Pulsars identified in the LOFAR Two-metre Sky Survey at 144 MHz
G. A. C. Rijkers, C. G. Bassa, J. R. Callingham, T. Shimwell
TL;DR
LoTSS DR2 enables astrometric identification of 80 known radio pulsars at 144 MHz through cross-matching with the ATNF catalog, achieving high recovery within the DR2 footprint. Flux densities are largely consistent with literature, with a couple of outliers explained by intrinsic pulsar behavior or propagation effects; polarization greatly boosts detectability, with 35 pulsars identified via polarization. The study demonstrates that polarization-based candidate selection, together with cross-matching to LoLSS at 54 MHz, is a powerful approach for finding new pulsars and constraining spectra, and it outlines a path for expanding the census with DR3/LoLSS data. The results underscore the value of wide-area imaging surveys for pulsar science at low frequencies and pave the way for spectral studies of a large pulsar sample from 54 to 168 MHz.
Abstract
We present the astrometric identification of 80 known radio pulsars as unresolved continuum sources detected at 144 MHz in the second data release of the LOFAR Two-metre Sky Survey (LoTSS DR2), which covers 27% of the Northern hemisphere. These identifications represent the majority ($\geq$ 86%) of radio pulsars present in the LoTSS DR2 footprint and provide independent celestial positions and flux densities at 144 MHz.

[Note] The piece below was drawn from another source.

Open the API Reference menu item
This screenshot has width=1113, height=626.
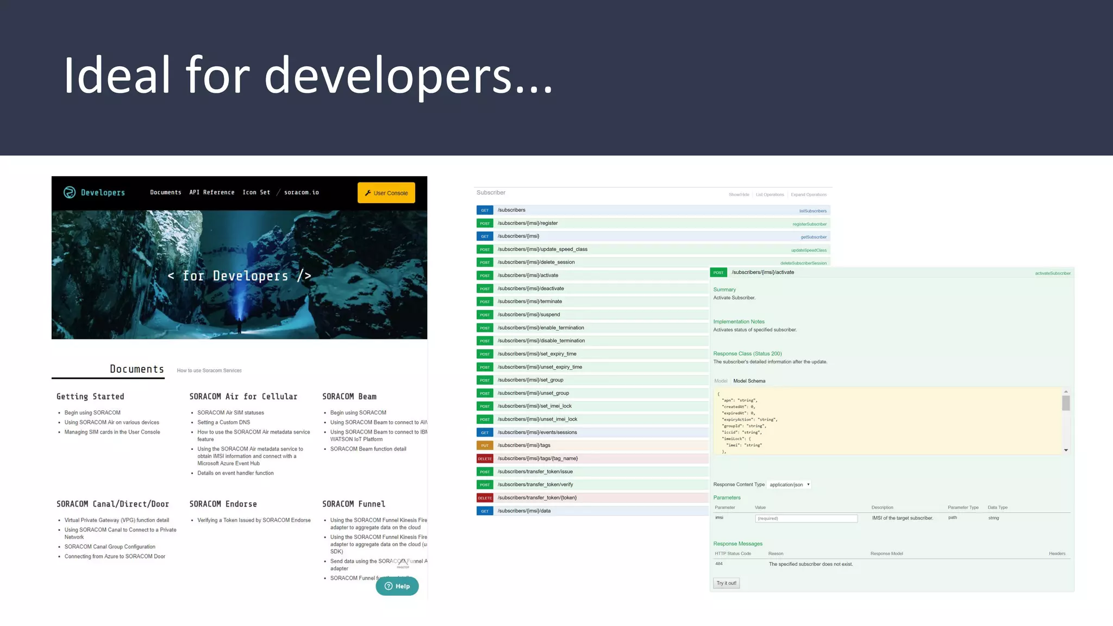click(212, 192)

We compare LoTSS flux densities with literature values from various image and time-domain observations and find good agreement for all but two pulsars. We attribute these flux density deviations to intrinsic pulsar properties (nulling and off-pulse emission). We investigate criteria to select promising pulsar candidates using data from the upcoming LoTSS release of the entire Northern sky ($δ>0^\circ$), as well as the LOFAR LBA Sky Survey (LoLSS) at 54 MHz (covering $δ>24^\circ$). Of the 80 detections, 35 (44%) were blindly redetected based on their linear or circular polarization. Therefore we conclude that candidate selection based on polarization properties is a promising approach. Candidate selection can be supplemented with spectral indices via cross-matching to LoLSS sources at 54 MHz, as the high sensitivity of LoTSS is not matched by image-domain surveys at higher frequencies.